TASK REQUIREMENTS: A single figure is wanted: the count of lines below containing the string "question".

INFORMATION PROVIDED:
+-------+
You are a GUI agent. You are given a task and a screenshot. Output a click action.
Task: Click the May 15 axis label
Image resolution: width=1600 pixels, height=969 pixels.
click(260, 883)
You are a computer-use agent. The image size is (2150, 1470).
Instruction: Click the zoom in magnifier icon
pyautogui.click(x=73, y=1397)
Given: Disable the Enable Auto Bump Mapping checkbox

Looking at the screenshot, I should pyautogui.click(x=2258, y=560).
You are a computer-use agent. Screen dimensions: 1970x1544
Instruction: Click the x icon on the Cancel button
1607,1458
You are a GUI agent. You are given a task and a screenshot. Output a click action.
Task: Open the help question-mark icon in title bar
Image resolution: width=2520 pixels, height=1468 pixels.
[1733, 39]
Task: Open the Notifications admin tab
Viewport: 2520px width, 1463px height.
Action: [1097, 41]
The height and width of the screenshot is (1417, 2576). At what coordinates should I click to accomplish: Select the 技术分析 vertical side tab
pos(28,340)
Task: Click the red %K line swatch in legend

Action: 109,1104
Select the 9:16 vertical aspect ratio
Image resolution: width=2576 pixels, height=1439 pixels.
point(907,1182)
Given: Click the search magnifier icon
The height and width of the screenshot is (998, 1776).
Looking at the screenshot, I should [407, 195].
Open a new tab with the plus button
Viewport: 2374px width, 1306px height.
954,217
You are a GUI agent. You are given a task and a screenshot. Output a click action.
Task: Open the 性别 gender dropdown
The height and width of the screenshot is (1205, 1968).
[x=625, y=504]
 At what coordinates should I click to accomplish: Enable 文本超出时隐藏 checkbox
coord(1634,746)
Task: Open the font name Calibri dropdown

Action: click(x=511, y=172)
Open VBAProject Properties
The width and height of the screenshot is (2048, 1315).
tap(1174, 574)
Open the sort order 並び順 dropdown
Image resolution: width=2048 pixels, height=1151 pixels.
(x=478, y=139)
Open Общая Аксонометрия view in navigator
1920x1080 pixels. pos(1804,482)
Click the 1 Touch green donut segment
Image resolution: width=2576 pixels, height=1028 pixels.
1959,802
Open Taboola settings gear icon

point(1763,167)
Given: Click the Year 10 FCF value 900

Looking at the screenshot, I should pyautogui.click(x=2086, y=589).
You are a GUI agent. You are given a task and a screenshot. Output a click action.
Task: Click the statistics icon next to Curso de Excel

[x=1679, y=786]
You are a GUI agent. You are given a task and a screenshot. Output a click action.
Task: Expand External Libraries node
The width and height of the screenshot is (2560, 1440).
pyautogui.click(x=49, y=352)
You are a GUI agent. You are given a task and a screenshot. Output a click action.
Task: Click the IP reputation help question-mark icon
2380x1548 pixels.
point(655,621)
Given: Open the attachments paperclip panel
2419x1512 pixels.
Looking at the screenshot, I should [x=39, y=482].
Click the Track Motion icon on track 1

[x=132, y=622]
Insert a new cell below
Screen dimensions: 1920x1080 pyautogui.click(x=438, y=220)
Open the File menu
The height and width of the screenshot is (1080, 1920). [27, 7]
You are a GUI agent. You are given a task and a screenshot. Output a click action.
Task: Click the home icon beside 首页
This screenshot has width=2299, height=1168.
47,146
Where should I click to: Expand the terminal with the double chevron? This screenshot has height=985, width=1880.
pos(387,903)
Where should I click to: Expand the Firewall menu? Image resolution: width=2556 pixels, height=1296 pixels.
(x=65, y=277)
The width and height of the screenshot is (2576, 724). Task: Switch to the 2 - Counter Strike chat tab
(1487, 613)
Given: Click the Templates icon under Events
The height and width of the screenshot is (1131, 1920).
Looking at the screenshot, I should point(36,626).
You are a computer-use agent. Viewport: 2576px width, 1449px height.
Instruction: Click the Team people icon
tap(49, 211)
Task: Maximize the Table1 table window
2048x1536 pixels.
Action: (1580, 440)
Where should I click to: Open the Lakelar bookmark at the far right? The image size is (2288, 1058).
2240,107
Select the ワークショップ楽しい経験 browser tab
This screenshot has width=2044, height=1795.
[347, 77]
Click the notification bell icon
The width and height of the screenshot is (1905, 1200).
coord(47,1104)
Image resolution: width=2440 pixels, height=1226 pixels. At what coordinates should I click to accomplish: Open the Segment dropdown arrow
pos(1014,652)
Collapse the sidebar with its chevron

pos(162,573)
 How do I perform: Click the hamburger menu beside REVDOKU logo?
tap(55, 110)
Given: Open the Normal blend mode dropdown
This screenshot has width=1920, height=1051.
+-------+
PROBLEM SOLUTION: 2